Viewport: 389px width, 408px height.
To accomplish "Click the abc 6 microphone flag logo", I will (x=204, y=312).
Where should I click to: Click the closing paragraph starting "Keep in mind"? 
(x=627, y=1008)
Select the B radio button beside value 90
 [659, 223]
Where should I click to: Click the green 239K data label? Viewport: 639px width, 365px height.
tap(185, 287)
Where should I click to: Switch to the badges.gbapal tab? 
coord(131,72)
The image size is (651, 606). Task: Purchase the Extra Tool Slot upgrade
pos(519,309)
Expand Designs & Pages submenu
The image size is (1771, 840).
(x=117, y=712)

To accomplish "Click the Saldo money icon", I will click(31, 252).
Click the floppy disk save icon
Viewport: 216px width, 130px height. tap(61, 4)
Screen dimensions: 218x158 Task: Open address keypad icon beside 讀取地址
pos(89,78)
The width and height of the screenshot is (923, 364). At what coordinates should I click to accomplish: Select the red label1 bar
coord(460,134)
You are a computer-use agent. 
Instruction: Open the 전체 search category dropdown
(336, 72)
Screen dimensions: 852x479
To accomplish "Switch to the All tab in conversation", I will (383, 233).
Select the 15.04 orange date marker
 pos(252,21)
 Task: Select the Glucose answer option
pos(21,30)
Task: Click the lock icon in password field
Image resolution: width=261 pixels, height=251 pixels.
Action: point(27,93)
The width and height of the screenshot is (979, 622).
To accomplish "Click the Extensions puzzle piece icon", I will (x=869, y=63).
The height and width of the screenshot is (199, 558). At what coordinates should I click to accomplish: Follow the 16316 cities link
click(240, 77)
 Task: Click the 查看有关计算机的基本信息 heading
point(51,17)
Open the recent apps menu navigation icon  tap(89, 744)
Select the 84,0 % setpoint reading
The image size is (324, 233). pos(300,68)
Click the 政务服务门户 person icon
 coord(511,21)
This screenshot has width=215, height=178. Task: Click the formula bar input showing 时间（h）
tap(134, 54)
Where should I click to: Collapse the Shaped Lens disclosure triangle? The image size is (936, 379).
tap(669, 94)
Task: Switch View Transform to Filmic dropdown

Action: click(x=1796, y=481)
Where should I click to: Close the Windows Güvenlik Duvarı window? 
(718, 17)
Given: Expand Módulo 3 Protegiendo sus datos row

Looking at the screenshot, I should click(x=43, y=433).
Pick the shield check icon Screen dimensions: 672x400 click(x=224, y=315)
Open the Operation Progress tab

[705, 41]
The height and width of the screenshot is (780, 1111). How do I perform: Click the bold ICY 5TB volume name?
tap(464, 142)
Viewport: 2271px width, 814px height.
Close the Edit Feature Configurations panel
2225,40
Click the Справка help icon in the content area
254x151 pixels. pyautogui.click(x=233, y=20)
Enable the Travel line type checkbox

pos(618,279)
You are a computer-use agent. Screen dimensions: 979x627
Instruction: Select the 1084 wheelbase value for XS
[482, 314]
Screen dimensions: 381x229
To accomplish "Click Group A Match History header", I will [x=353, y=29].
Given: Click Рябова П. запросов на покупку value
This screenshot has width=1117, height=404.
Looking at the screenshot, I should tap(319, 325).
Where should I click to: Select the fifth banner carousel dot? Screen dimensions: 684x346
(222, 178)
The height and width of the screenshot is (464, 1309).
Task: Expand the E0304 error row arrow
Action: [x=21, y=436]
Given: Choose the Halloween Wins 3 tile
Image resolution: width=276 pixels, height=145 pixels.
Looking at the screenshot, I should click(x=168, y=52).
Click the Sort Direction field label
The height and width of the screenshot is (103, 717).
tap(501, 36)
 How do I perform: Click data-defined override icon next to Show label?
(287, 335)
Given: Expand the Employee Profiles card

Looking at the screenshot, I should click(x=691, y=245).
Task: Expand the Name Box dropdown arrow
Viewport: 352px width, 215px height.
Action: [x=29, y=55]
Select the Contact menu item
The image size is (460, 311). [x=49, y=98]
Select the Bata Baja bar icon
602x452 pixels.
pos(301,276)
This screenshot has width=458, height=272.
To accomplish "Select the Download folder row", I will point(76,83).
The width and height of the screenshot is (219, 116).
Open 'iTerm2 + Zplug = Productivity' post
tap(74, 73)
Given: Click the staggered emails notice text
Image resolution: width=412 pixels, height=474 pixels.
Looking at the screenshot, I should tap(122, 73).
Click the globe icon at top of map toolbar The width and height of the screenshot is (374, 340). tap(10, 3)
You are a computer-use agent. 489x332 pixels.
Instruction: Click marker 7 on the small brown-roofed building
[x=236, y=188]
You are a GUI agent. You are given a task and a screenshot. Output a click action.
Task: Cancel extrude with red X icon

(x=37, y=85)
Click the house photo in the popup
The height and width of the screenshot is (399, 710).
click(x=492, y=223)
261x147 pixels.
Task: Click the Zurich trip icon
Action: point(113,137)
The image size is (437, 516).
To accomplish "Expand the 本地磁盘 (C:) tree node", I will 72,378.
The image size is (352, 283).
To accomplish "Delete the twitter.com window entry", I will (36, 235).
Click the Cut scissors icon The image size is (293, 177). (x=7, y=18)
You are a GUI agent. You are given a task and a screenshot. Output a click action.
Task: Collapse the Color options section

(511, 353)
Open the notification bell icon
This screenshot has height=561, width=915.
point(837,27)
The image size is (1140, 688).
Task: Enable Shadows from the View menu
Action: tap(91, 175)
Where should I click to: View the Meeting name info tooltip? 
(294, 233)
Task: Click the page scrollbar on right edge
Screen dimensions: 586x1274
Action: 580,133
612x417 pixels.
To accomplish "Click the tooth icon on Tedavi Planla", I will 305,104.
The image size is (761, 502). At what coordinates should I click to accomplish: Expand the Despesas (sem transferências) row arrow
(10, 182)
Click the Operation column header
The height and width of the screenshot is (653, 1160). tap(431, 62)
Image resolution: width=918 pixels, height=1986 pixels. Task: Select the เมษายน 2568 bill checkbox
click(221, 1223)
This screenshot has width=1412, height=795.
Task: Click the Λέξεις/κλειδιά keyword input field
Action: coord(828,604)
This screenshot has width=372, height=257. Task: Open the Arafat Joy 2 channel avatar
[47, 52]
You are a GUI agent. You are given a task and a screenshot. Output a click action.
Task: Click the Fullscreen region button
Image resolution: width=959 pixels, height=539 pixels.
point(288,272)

• • •

TASK TO COMPLETE:
Every line of the material is to be set down again verbatim.

YOUR SOLUTION:
Viewport: 389px width, 408px height.
To accomplish "Click the abc 6 microphone flag logo", I will (x=204, y=312).
Where should I click to: Click the closing paragraph starting "Keep in mind"? 
(x=627, y=1008)
Select the B radio button beside value 90
 [659, 223]
Where should I click to: Click the green 239K data label? Viewport: 639px width, 365px height.
tap(185, 287)
Where should I click to: Switch to the badges.gbapal tab? 
coord(131,72)
The image size is (651, 606). Task: Purchase the Extra Tool Slot upgrade
pos(519,309)
Expand Designs & Pages submenu
The image size is (1771, 840).
(x=117, y=712)

To accomplish "Click the Saldo money icon", I will click(31, 252).
Click the floppy disk save icon
Viewport: 216px width, 130px height. tap(61, 4)
Screen dimensions: 218x158 Task: Open address keypad icon beside 讀取地址
pos(89,78)
The width and height of the screenshot is (923, 364). At what coordinates should I click to accomplish: Select the red label1 bar
coord(460,134)
You are a computer-use agent. 
Instruction: Open the 전체 search category dropdown
(336, 72)
Screen dimensions: 852x479
To accomplish "Switch to the All tab in conversation", I will (383, 233).
Select the 15.04 orange date marker
 pos(252,21)
 Task: Select the Glucose answer option
pos(21,30)
Task: Click the lock icon in password field
Image resolution: width=261 pixels, height=251 pixels.
Action: point(27,93)
The width and height of the screenshot is (979, 622).
To accomplish "Click the Extensions puzzle piece icon", I will (x=869, y=63).
The height and width of the screenshot is (199, 558). At what coordinates should I click to accomplish: Follow the 16316 cities link
click(240, 77)
 Task: Click the 查看有关计算机的基本信息 heading
point(51,17)
Open the recent apps menu navigation icon  tap(89, 744)
Select the 84,0 % setpoint reading
The image size is (324, 233). pos(300,68)
Click the 政务服务门户 person icon
 coord(511,21)
This screenshot has width=215, height=178. Task: Click the formula bar input showing 时间（h）
tap(134, 54)
Where should I click to: Collapse the Shaped Lens disclosure triangle? The image size is (936, 379).
tap(669, 94)
Task: Switch View Transform to Filmic dropdown

Action: click(x=1796, y=481)
Where should I click to: Close the Windows Güvenlik Duvarı window? 
(718, 17)
Given: Expand Módulo 3 Protegiendo sus datos row

Looking at the screenshot, I should click(x=43, y=433).
Pick the shield check icon Screen dimensions: 672x400 click(x=224, y=315)
Open the Operation Progress tab

[705, 41]
The height and width of the screenshot is (780, 1111). How do I perform: Click the bold ICY 5TB volume name?
tap(464, 142)
Viewport: 2271px width, 814px height.
Close the Edit Feature Configurations panel
2225,40
Click the Справка help icon in the content area
254x151 pixels. pyautogui.click(x=233, y=20)
Enable the Travel line type checkbox

pos(618,279)
You are a computer-use agent. Screen dimensions: 979x627
Instruction: Select the 1084 wheelbase value for XS
[482, 314]
Screen dimensions: 381x229
To accomplish "Click Group A Match History header", I will [x=353, y=29].
Given: Click Рябова П. запросов на покупку value
This screenshot has width=1117, height=404.
Looking at the screenshot, I should tap(319, 325).
Where should I click to: Select the fifth banner carousel dot? Screen dimensions: 684x346
(222, 178)
The height and width of the screenshot is (464, 1309).
Task: Expand the E0304 error row arrow
Action: [x=21, y=436]
Given: Choose the Halloween Wins 3 tile
Image resolution: width=276 pixels, height=145 pixels.
Looking at the screenshot, I should click(x=168, y=52).
Click the Sort Direction field label
The height and width of the screenshot is (103, 717).
tap(501, 36)
 How do I perform: Click data-defined override icon next to Show label?
(287, 335)
Given: Expand the Employee Profiles card

Looking at the screenshot, I should click(x=691, y=245).
Task: Expand the Name Box dropdown arrow
Viewport: 352px width, 215px height.
Action: [x=29, y=55]
Select the Contact menu item
The image size is (460, 311). [x=49, y=98]
Select the Bata Baja bar icon
602x452 pixels.
pos(301,276)
This screenshot has width=458, height=272.
To accomplish "Select the Download folder row", I will point(76,83).
The width and height of the screenshot is (219, 116).
Open 'iTerm2 + Zplug = Productivity' post
tap(74, 73)
Given: Click the staggered emails notice text
Image resolution: width=412 pixels, height=474 pixels.
Looking at the screenshot, I should tap(122, 73).
Click the globe icon at top of map toolbar The width and height of the screenshot is (374, 340). tap(10, 3)
You are a computer-use agent. 489x332 pixels.
Instruction: Click marker 7 on the small brown-roofed building
[x=236, y=188]
You are a GUI agent. You are given a task and a screenshot. Output a click action.
Task: Cancel extrude with red X icon

(x=37, y=85)
Click the house photo in the popup
The height and width of the screenshot is (399, 710).
click(x=492, y=223)
261x147 pixels.
Task: Click the Zurich trip icon
Action: point(113,137)
The image size is (437, 516).
To accomplish "Expand the 本地磁盘 (C:) tree node", I will 72,378.
The image size is (352, 283).
To accomplish "Delete the twitter.com window entry", I will (36, 235).
Click the Cut scissors icon The image size is (293, 177). (x=7, y=18)
You are a GUI agent. You are given a task and a screenshot. Output a click action.
Task: Collapse the Color options section

(511, 353)
Open the notification bell icon
This screenshot has height=561, width=915.
point(837,27)
The image size is (1140, 688).
Task: Enable Shadows from the View menu
Action: tap(91, 175)
Where should I click to: View the Meeting name info tooltip? 
(294, 233)
Task: Click the page scrollbar on right edge
Screen dimensions: 586x1274
Action: 580,133
612x417 pixels.
To accomplish "Click the tooth icon on Tedavi Planla", I will 305,104.
The image size is (761, 502). At what coordinates should I click to accomplish: Expand the Despesas (sem transferências) row arrow
(10, 182)
Click the Operation column header
The height and width of the screenshot is (653, 1160). tap(431, 62)
Image resolution: width=918 pixels, height=1986 pixels. Task: Select the เมษายน 2568 bill checkbox
click(221, 1223)
This screenshot has width=1412, height=795.
Task: Click the Λέξεις/κλειδιά keyword input field
Action: coord(828,604)
This screenshot has width=372, height=257. Task: Open the Arafat Joy 2 channel avatar
[47, 52]
You are a GUI agent. You are given a task and a screenshot. Output a click action.
Task: Click the Fullscreen region button
Image resolution: width=959 pixels, height=539 pixels.
point(288,272)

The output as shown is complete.